Around 13.00 we took the tube to Elephant and Castle for the second part of the day the visit to the IWM. We had a fairly quick lunch (nice menu) then we were met in the Exploring History Area by Sarah Paterson, one of the IWM librarians.  Sara has worked at IWM for many years and has encyclopaedic knowledge of history resources.   She gave us a generous amount of her time and we were able to all go “online” and view materials relating to our project, weblinks service record, links to national archives etc.  Obviously time was a bit limited but I was enthused and inspired so will definitely be back.!       

Jayne Knill:   

As one of the volunteers from the RCN’s WW1 service scrapbook project, I have had the pleasure to be involved with helping digitise 10 nurse scrapbooks/diaries from their archive. The aim is to digitise each one, make them available online and research each nurse to discover their full stories.

As a registered nurse with an interest in history this has been a very enjoyable project. It has given me the opportunity to meet new people, learn new skills and visit some places of interest relevant to the project.

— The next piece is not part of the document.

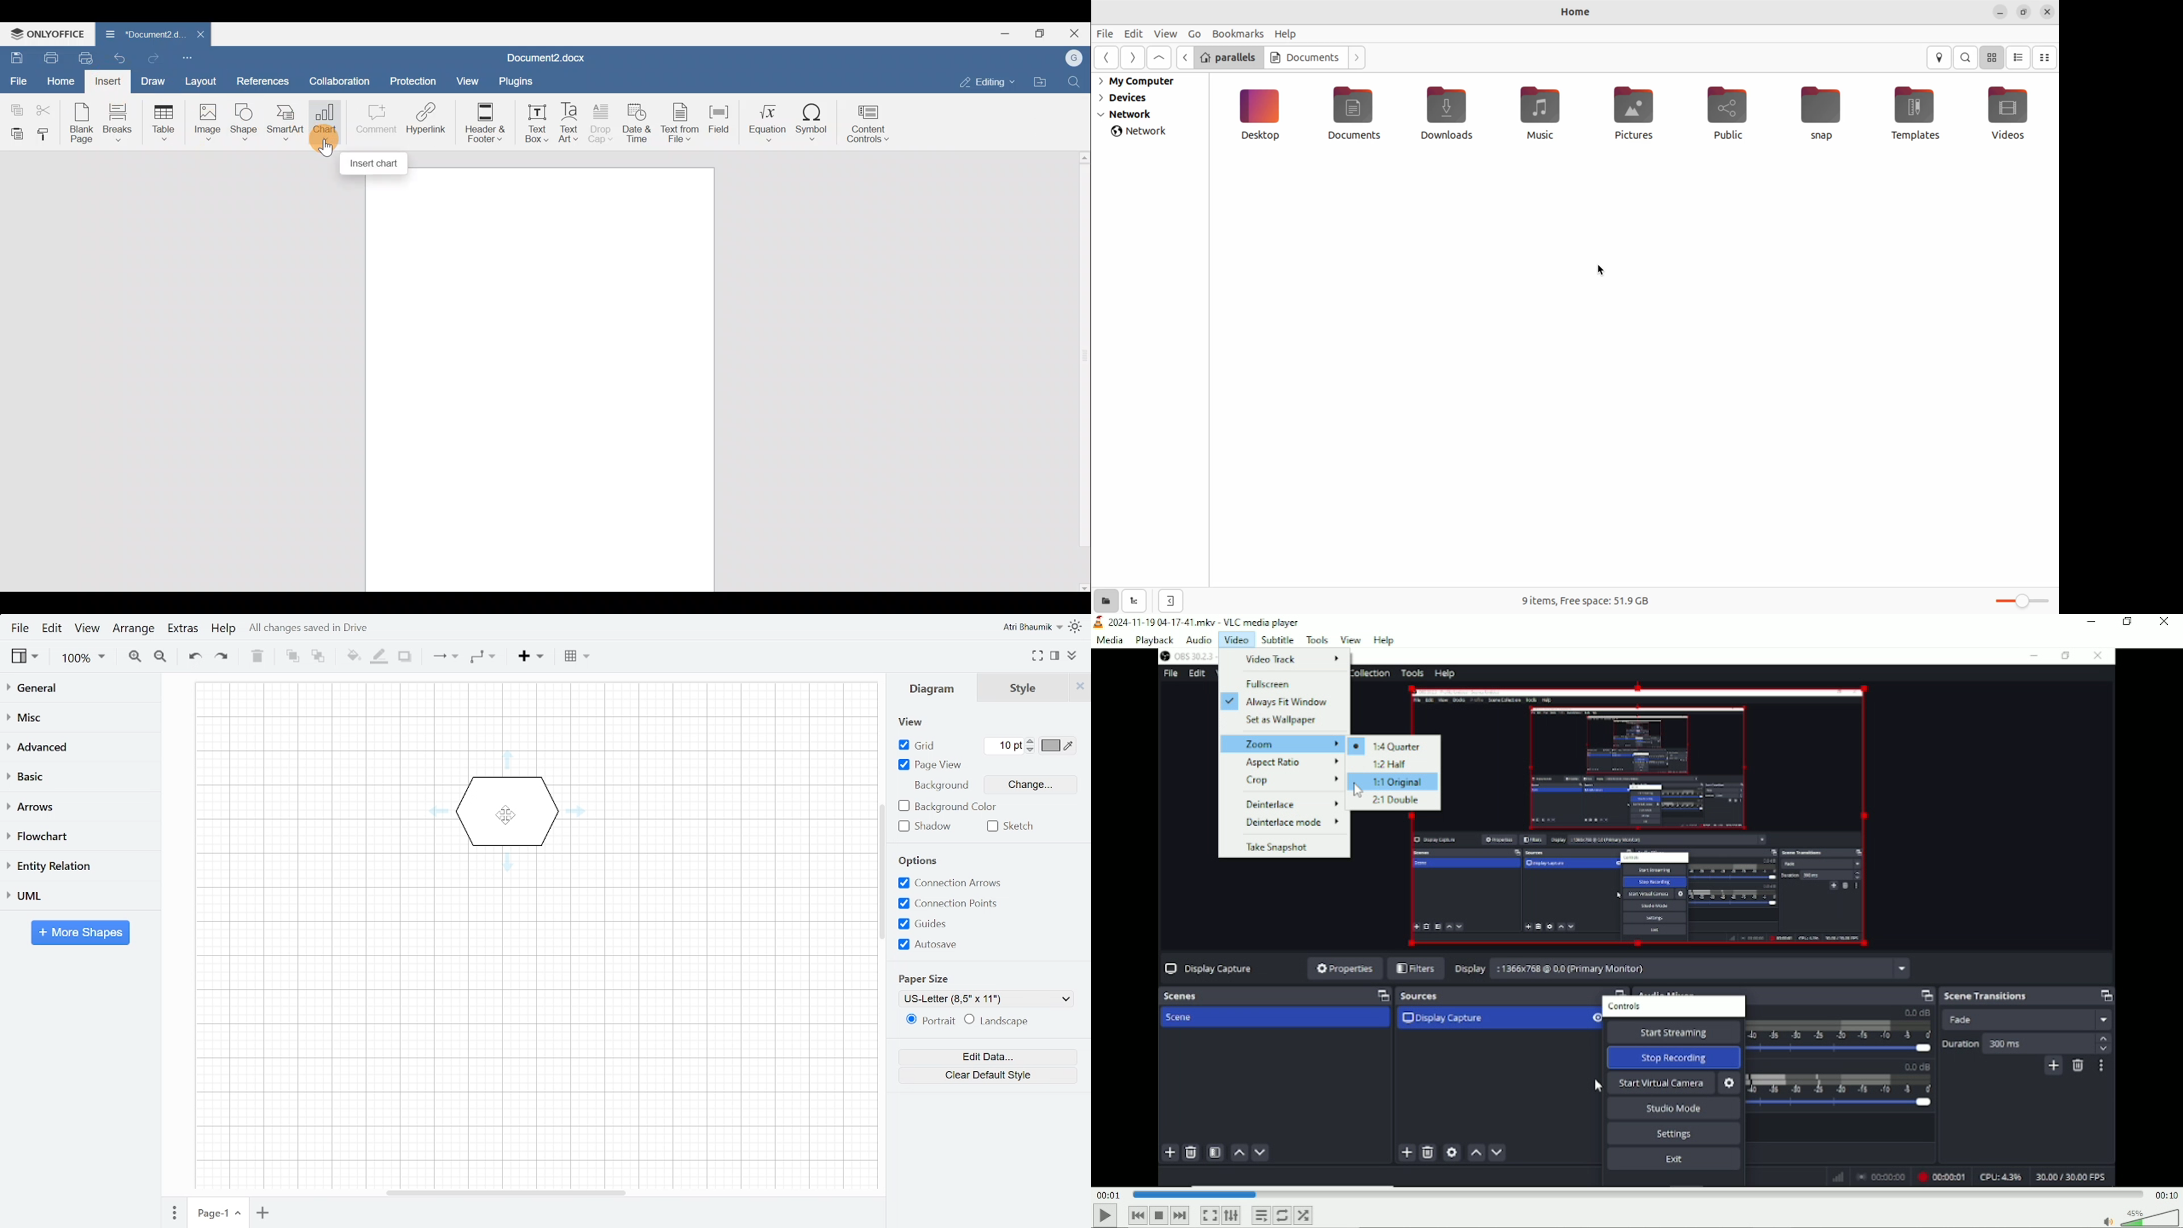 Image resolution: width=2184 pixels, height=1232 pixels. I want to click on Move shape left, so click(439, 811).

This was recently the case when a small group of volunteers London based and further afield met along with Molly, a Graduate Trainee who is doing a great job of guiding and supporting us all. We met at The Museum of the order of St John in Clerkenwell. This is a hidden gem of a museum which depicts the history and journey of the order, including the development of the St John ambulance as we know it today. The museum is the original Priory site and also includes a church, crypt and gardens.  A very knowledgeable guide shared some First World War related items including scrapbooks, photographs and documents from their archives. She also shared some of her nurse scrapbook research.   

Our day also included a visit to The Imperial War Museum library. We were able to hear from our guide about the history of the museum. Importantly we discovered many helpful tips when researching our nurses and were able to receive a-hands on session using their online collections search. We were able to discover documents, photographs and sound archives in their digital resources. I quickly searched the nurse I had last been transcribing and discovered a reference to her receiving a Red Cross medal at the end of the war. 

This was a very interesting and helpful trip which was not only informative but inspired us all a little more. Where can we go next?